Scientific classification
- Kingdom: Animalia
- Phylum: Chordata
- Class: Actinopterygii
- Order: Acanthuriformes
- Family: Cepolidae
- Genus: Cepola
- Species: C. schlegelii
- Binomial name: Cepola schlegelii Bleeker, 1854

= Cepola schlegelii =

- Authority: Bleeker, 1854

Species of fish

Cepola schlegelii is a species of marine ray-finned fish belonging to the family Cepolidae, the bandfishes. It is found in the Indo-West Pacific region.

==Taxonomy==
Cepola schlegelii was first formally described in 1854 by the Dutch medical doctor, ichthyologist, and herpetologist Pieter Bleeker with the type locality given as Kaminoseki in Japan. The specific name honours the German ornithologist and herpetologist Hermann Schlegel.

==Description==
Cepola schlegelii is an elongated fish with the rearmost soft rays of both the elongated dorsal and anal fins connected to its lanceolate caudal fin by a membrane to form a continuous fin. The dorsal fin has 68-70 soft rays while the anal fin has 60-64. The pectoral fin has 19 fin rays There are no spines on the edge of the preoperculum and the cheeks are scaleless. This species attains a maximum total length of 50 cm. The main colour of the body is red, with a black spot in the membranes of the jaw. The cheek, operculum and fin bases are whitish.

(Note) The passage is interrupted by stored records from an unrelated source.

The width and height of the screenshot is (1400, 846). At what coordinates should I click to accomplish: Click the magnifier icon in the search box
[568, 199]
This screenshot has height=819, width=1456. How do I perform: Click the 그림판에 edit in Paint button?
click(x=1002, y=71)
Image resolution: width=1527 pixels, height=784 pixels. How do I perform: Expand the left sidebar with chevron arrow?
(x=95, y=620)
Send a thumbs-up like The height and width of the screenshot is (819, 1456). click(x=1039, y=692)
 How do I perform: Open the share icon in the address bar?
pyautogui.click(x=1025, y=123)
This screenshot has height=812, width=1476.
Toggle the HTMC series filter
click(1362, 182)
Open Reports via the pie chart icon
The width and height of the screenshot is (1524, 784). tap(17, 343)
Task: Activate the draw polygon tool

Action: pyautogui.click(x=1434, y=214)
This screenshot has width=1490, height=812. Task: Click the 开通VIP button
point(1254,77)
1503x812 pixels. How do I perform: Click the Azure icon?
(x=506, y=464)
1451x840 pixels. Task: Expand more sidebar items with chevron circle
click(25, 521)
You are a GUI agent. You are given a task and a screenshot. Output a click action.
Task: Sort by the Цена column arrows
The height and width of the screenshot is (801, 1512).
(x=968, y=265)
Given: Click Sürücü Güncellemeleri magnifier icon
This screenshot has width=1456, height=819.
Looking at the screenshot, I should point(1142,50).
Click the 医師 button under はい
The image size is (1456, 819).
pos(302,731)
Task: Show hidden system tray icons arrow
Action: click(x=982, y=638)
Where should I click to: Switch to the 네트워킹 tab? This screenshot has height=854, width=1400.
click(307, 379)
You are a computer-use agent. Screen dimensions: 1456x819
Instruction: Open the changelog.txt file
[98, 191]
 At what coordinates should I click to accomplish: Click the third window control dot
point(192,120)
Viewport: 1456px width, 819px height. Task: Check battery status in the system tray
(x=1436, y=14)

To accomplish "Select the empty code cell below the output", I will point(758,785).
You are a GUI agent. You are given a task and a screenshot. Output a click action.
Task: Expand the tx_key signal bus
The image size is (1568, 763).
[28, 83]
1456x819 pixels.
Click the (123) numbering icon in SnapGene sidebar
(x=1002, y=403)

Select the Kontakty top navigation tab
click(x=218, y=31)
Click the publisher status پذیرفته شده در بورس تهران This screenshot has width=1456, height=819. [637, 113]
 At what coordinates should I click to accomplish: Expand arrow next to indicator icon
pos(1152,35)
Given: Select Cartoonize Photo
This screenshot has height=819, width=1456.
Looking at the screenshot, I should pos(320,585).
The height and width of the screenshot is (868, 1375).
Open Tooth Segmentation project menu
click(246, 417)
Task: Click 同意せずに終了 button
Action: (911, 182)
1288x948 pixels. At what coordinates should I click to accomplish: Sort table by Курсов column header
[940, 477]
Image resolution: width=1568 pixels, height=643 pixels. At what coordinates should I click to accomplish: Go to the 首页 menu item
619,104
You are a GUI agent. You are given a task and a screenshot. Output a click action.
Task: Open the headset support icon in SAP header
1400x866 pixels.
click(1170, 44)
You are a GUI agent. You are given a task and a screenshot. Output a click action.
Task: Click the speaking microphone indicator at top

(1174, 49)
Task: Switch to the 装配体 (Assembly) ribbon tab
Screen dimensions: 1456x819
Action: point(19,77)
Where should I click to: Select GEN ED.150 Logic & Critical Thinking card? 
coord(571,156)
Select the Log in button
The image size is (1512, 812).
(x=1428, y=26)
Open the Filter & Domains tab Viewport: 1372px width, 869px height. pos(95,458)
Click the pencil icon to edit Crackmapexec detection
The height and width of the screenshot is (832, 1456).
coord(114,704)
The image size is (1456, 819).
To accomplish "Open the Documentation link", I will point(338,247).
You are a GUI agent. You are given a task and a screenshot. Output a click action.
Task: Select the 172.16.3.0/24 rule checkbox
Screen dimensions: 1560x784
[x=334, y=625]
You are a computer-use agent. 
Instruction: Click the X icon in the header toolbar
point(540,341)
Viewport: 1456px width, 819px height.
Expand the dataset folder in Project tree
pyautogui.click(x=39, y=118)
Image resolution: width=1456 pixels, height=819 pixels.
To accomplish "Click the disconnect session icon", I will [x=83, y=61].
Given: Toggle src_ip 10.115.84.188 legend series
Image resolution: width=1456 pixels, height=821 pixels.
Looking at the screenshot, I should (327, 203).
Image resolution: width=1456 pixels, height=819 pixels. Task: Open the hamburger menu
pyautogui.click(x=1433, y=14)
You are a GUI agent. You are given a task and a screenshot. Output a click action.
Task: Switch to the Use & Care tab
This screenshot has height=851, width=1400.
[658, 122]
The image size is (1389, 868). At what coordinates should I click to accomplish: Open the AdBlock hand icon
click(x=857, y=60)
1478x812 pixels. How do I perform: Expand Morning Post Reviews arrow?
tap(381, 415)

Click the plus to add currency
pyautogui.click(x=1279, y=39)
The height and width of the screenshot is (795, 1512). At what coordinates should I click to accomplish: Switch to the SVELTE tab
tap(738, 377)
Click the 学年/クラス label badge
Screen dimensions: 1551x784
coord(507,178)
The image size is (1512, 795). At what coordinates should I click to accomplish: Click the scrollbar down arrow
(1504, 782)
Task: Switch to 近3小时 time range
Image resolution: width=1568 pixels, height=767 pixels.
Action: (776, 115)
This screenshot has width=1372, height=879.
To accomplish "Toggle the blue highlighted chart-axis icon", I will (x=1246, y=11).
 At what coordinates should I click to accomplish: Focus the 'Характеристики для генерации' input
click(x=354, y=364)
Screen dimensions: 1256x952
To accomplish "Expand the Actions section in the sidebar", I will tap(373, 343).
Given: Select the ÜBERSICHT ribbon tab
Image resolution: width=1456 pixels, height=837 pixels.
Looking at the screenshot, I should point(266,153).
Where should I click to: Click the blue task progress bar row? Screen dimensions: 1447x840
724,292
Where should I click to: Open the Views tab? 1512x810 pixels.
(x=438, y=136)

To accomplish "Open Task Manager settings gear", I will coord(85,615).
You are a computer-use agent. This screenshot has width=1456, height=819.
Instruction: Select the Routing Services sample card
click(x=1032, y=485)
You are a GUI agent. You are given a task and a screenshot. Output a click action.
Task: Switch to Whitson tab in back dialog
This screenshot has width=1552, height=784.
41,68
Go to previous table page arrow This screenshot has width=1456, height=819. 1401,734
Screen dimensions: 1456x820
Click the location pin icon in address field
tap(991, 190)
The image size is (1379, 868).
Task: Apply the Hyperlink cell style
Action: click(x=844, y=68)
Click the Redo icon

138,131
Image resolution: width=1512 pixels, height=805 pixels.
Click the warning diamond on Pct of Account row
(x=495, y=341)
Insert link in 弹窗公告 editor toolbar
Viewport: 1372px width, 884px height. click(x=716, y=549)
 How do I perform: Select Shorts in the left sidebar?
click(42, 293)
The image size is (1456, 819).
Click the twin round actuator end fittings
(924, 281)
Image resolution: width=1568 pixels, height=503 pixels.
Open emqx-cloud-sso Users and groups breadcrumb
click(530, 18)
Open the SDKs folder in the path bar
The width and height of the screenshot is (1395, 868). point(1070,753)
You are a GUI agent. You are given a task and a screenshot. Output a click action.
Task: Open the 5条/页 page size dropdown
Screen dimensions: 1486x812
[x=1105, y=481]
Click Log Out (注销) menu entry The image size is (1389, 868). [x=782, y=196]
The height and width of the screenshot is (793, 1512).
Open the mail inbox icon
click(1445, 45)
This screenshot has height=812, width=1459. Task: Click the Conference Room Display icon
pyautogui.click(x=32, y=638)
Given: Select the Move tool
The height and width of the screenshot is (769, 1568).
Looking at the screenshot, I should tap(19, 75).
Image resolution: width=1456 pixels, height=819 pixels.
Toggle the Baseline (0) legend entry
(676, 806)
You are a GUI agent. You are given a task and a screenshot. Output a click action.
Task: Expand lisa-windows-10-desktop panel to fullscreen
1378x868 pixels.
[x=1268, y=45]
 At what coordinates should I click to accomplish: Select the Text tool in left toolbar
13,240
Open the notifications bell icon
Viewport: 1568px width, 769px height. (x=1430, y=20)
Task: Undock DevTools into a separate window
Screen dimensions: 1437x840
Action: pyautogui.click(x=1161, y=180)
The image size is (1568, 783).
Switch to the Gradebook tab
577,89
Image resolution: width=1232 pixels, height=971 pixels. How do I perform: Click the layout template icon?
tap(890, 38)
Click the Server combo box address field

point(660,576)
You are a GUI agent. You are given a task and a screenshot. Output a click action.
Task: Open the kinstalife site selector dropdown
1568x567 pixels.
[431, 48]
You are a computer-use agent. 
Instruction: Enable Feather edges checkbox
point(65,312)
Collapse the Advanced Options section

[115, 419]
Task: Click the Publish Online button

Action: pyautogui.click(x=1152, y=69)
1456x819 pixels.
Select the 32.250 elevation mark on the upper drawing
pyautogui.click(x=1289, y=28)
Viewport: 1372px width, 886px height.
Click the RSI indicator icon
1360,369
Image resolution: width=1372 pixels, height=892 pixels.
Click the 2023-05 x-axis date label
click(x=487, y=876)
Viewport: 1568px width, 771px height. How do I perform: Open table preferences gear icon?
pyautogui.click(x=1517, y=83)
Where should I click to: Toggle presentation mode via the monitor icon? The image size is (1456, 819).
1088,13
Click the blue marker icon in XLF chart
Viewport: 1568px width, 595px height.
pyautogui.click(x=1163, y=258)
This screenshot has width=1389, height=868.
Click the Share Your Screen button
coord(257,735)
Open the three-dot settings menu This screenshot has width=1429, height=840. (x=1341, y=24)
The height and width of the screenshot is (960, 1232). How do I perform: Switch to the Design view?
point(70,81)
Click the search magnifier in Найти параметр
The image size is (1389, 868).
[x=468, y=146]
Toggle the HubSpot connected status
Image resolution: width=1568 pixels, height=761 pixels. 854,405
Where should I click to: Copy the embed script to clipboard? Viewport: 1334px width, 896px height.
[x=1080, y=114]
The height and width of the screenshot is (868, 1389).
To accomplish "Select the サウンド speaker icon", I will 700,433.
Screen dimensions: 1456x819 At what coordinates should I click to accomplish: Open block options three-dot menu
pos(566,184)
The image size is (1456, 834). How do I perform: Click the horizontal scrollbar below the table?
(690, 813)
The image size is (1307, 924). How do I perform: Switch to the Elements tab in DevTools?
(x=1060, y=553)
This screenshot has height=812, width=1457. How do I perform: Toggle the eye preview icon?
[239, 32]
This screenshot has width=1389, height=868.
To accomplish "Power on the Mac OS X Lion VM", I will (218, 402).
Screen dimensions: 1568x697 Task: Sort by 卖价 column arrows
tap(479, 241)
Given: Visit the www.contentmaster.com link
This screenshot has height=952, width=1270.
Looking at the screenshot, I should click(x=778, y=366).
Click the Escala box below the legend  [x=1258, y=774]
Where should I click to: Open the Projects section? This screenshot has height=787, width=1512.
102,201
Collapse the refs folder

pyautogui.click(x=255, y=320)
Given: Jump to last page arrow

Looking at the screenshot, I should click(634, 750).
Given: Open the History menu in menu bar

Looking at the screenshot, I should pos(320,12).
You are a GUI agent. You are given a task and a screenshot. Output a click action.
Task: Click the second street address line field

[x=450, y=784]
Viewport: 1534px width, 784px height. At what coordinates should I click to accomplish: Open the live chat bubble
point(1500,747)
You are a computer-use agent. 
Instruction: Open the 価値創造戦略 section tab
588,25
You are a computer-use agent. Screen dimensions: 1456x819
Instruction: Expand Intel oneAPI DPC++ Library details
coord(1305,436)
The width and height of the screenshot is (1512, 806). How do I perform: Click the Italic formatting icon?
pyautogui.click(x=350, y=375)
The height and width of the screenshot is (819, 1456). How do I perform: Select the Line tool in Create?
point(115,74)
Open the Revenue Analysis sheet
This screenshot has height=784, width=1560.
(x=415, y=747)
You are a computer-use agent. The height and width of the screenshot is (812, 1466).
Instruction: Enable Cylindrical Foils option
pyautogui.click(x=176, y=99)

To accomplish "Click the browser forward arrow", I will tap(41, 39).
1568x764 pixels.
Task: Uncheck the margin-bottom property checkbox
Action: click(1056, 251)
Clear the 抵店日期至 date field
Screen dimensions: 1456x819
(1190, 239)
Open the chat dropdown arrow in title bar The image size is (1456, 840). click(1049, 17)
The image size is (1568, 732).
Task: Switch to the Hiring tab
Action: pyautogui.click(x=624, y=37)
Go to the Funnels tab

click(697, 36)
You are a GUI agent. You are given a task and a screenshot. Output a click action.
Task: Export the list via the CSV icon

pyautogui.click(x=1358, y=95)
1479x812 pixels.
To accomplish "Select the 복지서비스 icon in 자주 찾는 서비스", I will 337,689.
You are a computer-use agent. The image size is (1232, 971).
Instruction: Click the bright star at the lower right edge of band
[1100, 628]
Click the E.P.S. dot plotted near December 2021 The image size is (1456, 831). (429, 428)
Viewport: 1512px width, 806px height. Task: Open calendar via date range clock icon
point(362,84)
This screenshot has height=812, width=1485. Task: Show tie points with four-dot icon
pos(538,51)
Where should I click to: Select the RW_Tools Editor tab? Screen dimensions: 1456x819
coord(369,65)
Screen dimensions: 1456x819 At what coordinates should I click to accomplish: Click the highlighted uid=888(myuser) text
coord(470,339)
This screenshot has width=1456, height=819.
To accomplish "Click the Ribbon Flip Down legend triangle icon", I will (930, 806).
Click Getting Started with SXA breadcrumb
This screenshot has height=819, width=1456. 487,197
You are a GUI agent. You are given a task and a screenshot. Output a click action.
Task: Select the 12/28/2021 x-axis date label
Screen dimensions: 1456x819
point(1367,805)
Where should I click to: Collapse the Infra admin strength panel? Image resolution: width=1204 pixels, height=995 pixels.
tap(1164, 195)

==Distribution and habitat==
Cepola schlegelii is confirmed from the western Pacific Ocean from Indonesia east to the Philippines and Papua New Guinea, north as far as Japan. In Australia it has been recorded from Bernier Island in Western Australia and north of Wessel Island in the Northern Territory and in the Gulf of Carpentaria. It may also be found on the Northwest Shelf off Western Australia. Reports from Sumatra and South Africa are doubtful. They are found on muddy bottoms in relatively deep water up to 100 m>

==Biology==
Cepola schlegelii is normally encountered in small groups. Bandfishes of the genus Cepola live in burrows in fine substrates. They feed on zooplankton and may rise to 15 m into the water column to feed.

==Utilisation==
Cepola schelegelii is uncommon in the aquarium trade.